─── Records shown

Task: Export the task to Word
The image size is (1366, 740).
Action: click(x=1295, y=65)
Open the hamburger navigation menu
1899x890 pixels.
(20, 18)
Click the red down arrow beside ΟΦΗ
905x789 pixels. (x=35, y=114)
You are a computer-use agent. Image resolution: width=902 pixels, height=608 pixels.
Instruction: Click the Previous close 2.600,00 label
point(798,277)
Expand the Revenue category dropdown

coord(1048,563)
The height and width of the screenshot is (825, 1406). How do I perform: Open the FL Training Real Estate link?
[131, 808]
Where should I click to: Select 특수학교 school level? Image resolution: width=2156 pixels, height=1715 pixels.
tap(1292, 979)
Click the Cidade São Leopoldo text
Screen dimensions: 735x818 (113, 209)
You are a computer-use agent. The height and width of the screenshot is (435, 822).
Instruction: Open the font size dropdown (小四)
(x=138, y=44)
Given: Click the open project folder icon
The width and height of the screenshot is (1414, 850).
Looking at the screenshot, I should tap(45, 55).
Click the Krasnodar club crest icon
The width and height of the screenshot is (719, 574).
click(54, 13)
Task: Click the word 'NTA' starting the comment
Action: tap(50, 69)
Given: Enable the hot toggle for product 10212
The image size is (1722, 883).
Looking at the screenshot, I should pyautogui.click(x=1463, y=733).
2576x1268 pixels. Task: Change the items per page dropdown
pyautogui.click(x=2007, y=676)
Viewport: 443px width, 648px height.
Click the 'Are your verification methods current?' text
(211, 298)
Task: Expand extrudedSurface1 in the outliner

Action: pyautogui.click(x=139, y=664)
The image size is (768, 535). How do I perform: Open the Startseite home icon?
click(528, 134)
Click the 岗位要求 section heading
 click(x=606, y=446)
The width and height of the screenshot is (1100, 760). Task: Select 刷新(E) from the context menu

──────

Stated goal = Rewrite all of the data above, substituting "button" for each occurrence of the word "icon" and leaving everything else the same.

Written reply =
Task: Export the task to Word
The image size is (1366, 740).
Action: click(x=1295, y=65)
Open the hamburger navigation menu
1899x890 pixels.
(20, 18)
Click the red down arrow beside ΟΦΗ
905x789 pixels. (x=35, y=114)
You are a computer-use agent. Image resolution: width=902 pixels, height=608 pixels.
Instruction: Click the Previous close 2.600,00 label
point(798,277)
Expand the Revenue category dropdown

coord(1048,563)
The height and width of the screenshot is (825, 1406). How do I perform: Open the FL Training Real Estate link?
[131, 808]
Where should I click to: Select 특수학교 school level? Image resolution: width=2156 pixels, height=1715 pixels.
tap(1292, 979)
Click the Cidade São Leopoldo text
Screen dimensions: 735x818 (113, 209)
You are a computer-use agent. The height and width of the screenshot is (435, 822).
Instruction: Open the font size dropdown (小四)
(x=138, y=44)
Given: Click the open project folder button
The width and height of the screenshot is (1414, 850).
Looking at the screenshot, I should tap(45, 55).
Click the Krasnodar club crest button
The width and height of the screenshot is (719, 574).
click(54, 13)
Task: Click the word 'NTA' starting the comment
Action: tap(50, 69)
Given: Enable the hot toggle for product 10212
The image size is (1722, 883).
Looking at the screenshot, I should pyautogui.click(x=1463, y=733).
2576x1268 pixels. Task: Change the items per page dropdown
pyautogui.click(x=2007, y=676)
Viewport: 443px width, 648px height.
Click the 'Are your verification methods current?' text
(211, 298)
Task: Expand extrudedSurface1 in the outliner

Action: pyautogui.click(x=139, y=664)
The image size is (768, 535). How do I perform: Open the Startseite home button?
click(528, 134)
Click the 岗位要求 section heading
 click(x=606, y=446)
The width and height of the screenshot is (1100, 760). Task: Select 刷新(E) from the context menu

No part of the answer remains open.